CCRT is used as a standard nursing regimen for LACC patients, but whether CCRT with platinum-based dual drug therapy is more effective than the CCRT with platinum monotherapy needs to be further analyzed. It was indicated that CCRT with platinum-based dual drug therapy significantly improved OS and PFS of patients. Meanwhile, multiple combinations of chemotherapeutic drugs increased the adverse events caused by chemotherapy.

The main difference in efficacy is the combination of chemotherapy drugs. Cisplatin and carboplatin are two platinum drugs commonly used in chemotherapy. It is investigated that the main role of chemotherapy in CCRT is to enhance the sensitivity of radiotherapy (RT), and carboplatin concomitant with RT has similar efficacy and safety with single cisplatin [25, 26]. Similarly, another study confirmed this conclusion. The combined chemotherapy regimen is usually platinum chemicals combining docetaxel, paclitaxel, gemcitabine, fluorouracil, etc. A previous meta-analysis demonstrated the efficacy and safety of different concomitant chemotherapy in LACC patients and showed that CCRT (cisplatin + docetaxel) may be the optimal choice of CCRT regimens for LACC patients [27]. Notably, a retrospective study indicated that elderly LACC patients are well tolerated and achieved favorable survival outcomes after CCRT with platinum doublets agent [28]. Of course, differences in radiation intensity in each study cannot be ruled out.

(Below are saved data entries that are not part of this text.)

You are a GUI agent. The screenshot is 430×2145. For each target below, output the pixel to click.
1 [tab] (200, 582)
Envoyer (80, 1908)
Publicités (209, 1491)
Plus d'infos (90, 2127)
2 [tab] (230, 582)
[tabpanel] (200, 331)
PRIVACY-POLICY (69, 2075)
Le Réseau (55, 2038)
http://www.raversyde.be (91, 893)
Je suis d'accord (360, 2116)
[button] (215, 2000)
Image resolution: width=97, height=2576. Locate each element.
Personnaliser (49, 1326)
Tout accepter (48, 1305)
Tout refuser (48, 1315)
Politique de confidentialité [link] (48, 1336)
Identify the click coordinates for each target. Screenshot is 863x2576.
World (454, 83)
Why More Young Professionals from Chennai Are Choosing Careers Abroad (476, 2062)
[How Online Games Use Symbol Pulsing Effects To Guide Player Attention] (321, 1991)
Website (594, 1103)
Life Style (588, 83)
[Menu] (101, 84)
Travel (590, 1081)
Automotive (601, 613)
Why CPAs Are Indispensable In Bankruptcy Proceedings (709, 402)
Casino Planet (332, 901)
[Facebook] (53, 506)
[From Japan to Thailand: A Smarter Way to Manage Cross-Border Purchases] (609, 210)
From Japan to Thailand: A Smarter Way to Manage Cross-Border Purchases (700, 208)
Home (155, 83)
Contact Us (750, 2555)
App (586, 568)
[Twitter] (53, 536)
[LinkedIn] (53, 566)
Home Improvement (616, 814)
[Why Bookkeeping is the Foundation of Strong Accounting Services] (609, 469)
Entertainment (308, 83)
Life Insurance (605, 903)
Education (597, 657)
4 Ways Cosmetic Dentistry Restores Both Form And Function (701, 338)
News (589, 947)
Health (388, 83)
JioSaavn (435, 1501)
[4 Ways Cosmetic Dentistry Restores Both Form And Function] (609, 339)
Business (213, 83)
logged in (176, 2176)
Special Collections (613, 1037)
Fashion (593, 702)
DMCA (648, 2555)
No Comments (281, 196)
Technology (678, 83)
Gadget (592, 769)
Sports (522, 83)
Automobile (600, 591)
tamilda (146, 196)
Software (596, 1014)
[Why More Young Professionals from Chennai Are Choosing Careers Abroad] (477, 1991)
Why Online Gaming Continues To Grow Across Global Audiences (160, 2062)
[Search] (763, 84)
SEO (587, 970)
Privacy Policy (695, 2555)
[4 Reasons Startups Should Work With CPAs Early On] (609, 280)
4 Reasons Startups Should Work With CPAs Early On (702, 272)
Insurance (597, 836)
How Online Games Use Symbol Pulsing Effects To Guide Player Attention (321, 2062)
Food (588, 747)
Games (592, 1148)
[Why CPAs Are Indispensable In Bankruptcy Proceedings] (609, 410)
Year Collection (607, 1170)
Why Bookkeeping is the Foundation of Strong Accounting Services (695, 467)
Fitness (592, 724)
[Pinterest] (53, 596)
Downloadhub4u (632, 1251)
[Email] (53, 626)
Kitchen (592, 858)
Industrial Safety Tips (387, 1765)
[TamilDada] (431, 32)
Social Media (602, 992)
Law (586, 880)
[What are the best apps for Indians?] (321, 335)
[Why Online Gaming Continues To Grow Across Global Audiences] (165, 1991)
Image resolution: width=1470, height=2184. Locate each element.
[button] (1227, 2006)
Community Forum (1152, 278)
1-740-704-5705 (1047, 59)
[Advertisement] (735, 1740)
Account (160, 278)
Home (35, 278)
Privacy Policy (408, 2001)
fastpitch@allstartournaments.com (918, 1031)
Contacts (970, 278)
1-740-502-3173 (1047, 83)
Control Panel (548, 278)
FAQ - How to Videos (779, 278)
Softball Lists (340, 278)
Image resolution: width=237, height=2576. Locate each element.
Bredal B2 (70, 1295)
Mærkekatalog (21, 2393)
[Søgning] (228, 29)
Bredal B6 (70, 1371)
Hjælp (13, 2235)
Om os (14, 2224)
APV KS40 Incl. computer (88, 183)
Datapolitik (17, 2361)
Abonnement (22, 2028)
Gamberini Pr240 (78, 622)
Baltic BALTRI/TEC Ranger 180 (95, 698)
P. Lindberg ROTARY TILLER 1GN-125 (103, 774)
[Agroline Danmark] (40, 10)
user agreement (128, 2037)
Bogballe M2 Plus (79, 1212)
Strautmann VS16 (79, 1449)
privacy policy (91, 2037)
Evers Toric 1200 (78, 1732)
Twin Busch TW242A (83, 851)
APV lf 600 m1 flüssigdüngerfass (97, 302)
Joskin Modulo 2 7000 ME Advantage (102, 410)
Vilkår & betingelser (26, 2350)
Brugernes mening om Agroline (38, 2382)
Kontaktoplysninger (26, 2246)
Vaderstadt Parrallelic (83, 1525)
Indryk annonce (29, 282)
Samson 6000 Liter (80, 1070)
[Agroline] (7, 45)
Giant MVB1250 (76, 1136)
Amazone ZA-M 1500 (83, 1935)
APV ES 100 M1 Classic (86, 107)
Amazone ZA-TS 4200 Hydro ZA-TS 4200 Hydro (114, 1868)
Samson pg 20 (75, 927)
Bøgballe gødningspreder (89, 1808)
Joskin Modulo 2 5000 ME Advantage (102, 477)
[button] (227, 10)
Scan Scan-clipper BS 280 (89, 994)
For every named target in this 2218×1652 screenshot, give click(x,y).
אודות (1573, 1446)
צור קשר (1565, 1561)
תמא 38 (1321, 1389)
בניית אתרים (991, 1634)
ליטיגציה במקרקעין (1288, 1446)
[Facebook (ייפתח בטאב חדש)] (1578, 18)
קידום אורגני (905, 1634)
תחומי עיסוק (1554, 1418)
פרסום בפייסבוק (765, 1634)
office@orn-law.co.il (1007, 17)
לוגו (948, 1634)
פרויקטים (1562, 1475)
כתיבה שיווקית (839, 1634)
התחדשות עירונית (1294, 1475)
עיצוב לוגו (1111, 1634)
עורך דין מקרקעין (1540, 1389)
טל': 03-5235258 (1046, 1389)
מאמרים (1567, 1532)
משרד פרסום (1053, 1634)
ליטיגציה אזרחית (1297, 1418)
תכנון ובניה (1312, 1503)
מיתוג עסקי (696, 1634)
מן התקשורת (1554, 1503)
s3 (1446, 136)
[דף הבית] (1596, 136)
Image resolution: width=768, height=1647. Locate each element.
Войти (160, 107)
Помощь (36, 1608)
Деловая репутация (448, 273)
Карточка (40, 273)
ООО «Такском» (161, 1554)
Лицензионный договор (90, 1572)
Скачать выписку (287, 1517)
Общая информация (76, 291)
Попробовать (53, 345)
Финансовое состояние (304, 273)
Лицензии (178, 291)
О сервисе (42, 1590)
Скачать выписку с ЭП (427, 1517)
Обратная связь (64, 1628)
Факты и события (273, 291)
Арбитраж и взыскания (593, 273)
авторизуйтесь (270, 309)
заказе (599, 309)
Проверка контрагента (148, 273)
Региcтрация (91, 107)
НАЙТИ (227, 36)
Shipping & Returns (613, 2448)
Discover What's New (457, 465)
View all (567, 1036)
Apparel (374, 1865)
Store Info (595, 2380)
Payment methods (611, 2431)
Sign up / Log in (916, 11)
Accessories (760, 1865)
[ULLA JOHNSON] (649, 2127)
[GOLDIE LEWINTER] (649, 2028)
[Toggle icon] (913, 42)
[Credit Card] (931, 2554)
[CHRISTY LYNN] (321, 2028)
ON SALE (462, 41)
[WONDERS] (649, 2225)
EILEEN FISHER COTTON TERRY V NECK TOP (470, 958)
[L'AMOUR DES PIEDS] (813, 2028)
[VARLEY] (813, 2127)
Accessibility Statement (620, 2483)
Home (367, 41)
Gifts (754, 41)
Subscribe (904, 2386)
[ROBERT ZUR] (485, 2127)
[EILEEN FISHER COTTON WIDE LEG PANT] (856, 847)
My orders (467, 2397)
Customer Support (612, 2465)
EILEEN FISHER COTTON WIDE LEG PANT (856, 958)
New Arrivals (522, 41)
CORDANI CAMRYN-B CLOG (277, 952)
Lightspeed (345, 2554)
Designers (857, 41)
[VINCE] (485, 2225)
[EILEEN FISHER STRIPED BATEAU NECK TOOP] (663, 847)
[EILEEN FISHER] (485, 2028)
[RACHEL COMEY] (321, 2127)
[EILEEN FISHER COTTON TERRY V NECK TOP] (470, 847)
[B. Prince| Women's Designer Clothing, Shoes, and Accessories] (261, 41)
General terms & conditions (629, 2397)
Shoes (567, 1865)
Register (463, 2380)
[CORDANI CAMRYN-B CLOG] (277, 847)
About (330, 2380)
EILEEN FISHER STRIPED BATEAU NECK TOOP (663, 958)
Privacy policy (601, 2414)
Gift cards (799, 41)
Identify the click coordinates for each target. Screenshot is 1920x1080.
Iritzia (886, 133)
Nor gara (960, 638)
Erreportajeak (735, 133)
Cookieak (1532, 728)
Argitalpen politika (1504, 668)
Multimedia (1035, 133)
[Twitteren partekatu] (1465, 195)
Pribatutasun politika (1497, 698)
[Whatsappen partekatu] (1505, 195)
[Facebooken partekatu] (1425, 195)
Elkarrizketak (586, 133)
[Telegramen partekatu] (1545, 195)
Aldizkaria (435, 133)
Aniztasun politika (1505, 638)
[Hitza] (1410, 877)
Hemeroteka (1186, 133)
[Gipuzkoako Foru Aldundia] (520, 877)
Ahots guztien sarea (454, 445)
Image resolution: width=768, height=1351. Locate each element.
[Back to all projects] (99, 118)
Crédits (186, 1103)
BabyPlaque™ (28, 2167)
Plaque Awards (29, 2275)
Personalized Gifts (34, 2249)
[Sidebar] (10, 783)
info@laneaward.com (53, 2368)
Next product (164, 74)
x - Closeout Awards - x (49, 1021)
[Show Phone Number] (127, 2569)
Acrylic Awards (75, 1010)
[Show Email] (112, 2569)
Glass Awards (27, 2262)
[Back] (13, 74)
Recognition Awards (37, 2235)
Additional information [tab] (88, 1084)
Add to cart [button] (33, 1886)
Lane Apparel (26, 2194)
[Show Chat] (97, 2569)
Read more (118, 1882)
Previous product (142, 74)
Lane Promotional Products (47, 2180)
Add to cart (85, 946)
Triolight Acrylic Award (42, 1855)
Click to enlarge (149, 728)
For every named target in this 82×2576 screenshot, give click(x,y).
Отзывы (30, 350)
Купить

For example, intensity-modulated radiotherapy (IMRT) for cervical cancer can significantly reduce the incidence of acute enteritis, while standard three-dimensional conformal radiotherapy (3D CRT) shows no conspicuous difference in overall and disease-free survival [29]. A recent meta-analysis also compared the treatment outcomes of RT with CCRT with platinum-based doublets versus RT plus platinum single-agent therapy in LACC patients. The results showed that under the premise of good tolerance, LACC patients’ survival was extended via treating with RT plus platinum-based doublet therapy improves survival compared to RT plus platinum single-agent therapy [30], which were the same as our results. In addition, a large amount of recent literature was included in our study to ensure the robustness of the results. 5 retrospective studies and 12 prospective studies constituted the 17 included literature, which, associating with the further subgroup analysis on the prospective studies, suggested that CCRT with platinum-based dual drug therapy prolonged the OS and PFS of patients.

There are some limitations here. Firstly, we did not analyze the prognostic results of different types of cervical cancer. It was demonstrated that CCRT plays a vital role in treatment of LACC [31]. Secondly, in the included clinical trials, the chemotherapy schedules and timetable of patients were significantly different. As shown previously, paclitaxel plus cisplatin is the best chemotherapy regimen for cervical cancer [32]. Subsequently, the results of a recent phase III trial indicated that carboplatin-based regimen has similar efficacy with lower toxicity compared to cisplatin. Thus, carboplatin can be a standard treatment option instead of cisplatin [33]. Only two studies based on carboplatin doublets were included in our meta-analysis. Therefore, more clinical studies are needed to confirm the specific efficacy of these two platinum drugs in CCRT for patients with LACC.

In conclusion, CCRT with platinum-based dual drug therapy significantly improved the survival but increased adverse events of LACC patients compared to CCRT with platinum monotherapy. Thus, the actual tolerance of patients should be considered when choosing the best regimen.